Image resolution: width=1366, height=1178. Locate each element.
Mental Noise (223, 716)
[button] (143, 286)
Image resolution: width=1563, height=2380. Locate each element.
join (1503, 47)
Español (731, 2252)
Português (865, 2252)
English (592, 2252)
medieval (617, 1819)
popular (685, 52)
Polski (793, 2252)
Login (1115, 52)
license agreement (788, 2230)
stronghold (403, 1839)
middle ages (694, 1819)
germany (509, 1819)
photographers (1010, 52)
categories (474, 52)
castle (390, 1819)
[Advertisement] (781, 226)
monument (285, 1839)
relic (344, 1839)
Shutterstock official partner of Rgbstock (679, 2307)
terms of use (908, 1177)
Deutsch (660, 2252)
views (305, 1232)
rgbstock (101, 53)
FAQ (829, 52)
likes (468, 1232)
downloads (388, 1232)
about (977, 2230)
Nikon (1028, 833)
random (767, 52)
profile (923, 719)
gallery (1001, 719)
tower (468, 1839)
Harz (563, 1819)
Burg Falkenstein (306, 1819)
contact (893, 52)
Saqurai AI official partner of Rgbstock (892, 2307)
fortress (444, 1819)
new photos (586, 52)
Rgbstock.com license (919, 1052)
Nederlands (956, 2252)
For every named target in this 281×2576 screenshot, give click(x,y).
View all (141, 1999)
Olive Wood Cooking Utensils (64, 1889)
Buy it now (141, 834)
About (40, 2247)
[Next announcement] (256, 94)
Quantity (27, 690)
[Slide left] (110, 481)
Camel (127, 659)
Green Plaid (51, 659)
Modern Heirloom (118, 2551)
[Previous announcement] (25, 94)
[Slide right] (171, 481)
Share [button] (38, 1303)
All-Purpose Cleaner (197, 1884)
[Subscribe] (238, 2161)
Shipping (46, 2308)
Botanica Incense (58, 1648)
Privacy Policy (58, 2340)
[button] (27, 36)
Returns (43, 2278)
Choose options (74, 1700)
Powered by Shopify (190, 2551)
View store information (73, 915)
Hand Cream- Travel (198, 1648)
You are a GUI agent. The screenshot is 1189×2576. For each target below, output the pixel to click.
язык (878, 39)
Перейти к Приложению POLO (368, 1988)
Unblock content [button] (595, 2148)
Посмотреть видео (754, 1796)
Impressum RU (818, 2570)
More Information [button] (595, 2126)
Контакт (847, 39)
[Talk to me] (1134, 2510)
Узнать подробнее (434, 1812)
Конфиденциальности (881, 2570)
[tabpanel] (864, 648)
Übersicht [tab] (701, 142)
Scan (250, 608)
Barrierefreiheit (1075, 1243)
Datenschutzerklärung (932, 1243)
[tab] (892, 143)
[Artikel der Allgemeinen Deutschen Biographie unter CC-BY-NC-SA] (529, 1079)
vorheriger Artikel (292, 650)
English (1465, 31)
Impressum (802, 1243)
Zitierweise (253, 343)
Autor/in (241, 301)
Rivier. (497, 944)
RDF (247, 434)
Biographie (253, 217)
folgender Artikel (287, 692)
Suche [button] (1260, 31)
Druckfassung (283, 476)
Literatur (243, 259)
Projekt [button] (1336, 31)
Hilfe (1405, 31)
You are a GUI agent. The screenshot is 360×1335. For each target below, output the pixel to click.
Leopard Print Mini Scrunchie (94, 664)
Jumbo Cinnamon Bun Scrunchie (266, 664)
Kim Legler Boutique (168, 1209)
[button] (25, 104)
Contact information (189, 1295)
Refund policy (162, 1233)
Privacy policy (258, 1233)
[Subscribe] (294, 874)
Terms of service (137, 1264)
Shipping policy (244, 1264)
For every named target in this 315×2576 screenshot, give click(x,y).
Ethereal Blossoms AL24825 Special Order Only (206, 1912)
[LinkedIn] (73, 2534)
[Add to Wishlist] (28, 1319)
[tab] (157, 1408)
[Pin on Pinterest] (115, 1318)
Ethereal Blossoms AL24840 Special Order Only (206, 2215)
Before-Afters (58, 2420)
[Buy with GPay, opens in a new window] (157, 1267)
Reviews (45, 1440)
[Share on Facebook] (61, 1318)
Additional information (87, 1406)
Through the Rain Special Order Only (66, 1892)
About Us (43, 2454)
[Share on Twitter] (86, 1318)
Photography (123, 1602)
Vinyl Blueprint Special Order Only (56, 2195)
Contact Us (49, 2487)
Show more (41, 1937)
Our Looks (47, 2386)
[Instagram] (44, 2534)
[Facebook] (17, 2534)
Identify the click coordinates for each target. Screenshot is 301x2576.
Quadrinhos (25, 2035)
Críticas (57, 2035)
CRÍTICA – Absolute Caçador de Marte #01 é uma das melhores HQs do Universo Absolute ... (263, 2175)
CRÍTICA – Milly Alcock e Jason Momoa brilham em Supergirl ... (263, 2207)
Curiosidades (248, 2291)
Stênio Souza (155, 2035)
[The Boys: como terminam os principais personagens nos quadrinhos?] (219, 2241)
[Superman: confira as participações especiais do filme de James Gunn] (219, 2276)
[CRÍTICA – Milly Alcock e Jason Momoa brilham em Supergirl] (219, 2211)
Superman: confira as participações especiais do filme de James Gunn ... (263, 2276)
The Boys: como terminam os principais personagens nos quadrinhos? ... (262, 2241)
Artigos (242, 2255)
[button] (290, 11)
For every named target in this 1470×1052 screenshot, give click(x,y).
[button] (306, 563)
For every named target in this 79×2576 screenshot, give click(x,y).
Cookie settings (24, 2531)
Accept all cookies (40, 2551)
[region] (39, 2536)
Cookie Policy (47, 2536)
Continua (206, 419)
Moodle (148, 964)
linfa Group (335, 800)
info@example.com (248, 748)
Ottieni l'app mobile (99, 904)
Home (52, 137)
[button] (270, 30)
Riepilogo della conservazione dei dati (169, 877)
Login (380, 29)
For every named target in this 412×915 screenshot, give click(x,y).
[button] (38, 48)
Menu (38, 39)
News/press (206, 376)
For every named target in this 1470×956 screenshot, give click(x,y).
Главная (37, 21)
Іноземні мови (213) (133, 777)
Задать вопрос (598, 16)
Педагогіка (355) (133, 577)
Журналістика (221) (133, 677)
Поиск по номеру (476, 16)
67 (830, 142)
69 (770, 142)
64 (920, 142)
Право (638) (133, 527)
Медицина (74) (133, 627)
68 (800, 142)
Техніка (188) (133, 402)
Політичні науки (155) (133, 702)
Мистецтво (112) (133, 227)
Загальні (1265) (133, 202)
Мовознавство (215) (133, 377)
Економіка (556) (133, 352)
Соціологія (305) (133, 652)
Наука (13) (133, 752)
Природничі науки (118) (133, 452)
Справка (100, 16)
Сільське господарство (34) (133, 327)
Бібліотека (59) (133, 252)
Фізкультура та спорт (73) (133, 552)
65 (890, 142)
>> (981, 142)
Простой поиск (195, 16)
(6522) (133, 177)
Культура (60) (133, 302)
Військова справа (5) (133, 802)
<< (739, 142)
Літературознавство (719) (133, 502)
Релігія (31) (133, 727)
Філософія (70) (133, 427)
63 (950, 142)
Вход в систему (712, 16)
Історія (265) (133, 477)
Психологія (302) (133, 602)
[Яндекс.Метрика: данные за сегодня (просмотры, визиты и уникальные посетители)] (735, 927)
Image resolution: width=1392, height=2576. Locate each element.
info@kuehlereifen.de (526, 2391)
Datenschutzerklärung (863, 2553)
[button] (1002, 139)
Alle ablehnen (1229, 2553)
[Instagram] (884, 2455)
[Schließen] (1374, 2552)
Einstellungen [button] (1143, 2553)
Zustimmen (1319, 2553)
* * * * *
▶ [Problem] Whatever else the listing above holds, retype exactly only the lines from the one containing "Saqurai AI official" to the one containing "Suche [button] (1260, 31)", both ends kept.

▶ [Your solution]
Saqurai AI official partner of Rgbstock (892, 2307)
fortress (444, 1819)
new photos (586, 52)
Rgbstock.com license (919, 1052)
Nederlands (956, 2252)
For every named target in this 281×2576 screenshot, give click(x,y).
View all (141, 1999)
Olive Wood Cooking Utensils (64, 1889)
Buy it now (141, 834)
About (40, 2247)
[Next announcement] (256, 94)
Quantity (27, 690)
[Slide left] (110, 481)
Camel (127, 659)
Green Plaid (51, 659)
Modern Heirloom (118, 2551)
[Previous announcement] (25, 94)
[Slide right] (171, 481)
Share [button] (38, 1303)
All-Purpose Cleaner (197, 1884)
[Subscribe] (238, 2161)
Shipping (46, 2308)
Botanica Incense (58, 1648)
Privacy Policy (58, 2340)
[button] (27, 36)
Returns (43, 2278)
Choose options (74, 1700)
Powered by Shopify (190, 2551)
View store information (73, 915)
Hand Cream- Travel (198, 1648)
You are a GUI agent. The screenshot is 1189×2576. For each target below, output the pixel to click.
язык (878, 39)
Перейти к Приложению POLO (368, 1988)
Unblock content [button] (595, 2148)
Посмотреть видео (754, 1796)
Impressum RU (818, 2570)
More Information [button] (595, 2126)
Контакт (847, 39)
[Talk to me] (1134, 2510)
Узнать подробнее (434, 1812)
Конфиденциальности (881, 2570)
[tabpanel] (864, 648)
Übersicht [tab] (701, 142)
Scan (250, 608)
Barrierefreiheit (1075, 1243)
Datenschutzerklärung (932, 1243)
[tab] (892, 143)
[Artikel der Allgemeinen Deutschen Biographie unter CC-BY-NC-SA] (529, 1079)
vorheriger Artikel (292, 650)
English (1465, 31)
Impressum (802, 1243)
Zitierweise (253, 343)
Autor/in (241, 301)
Rivier. (497, 944)
RDF (247, 434)
Biographie (253, 217)
folgender Artikel (287, 692)
Suche [button] (1260, 31)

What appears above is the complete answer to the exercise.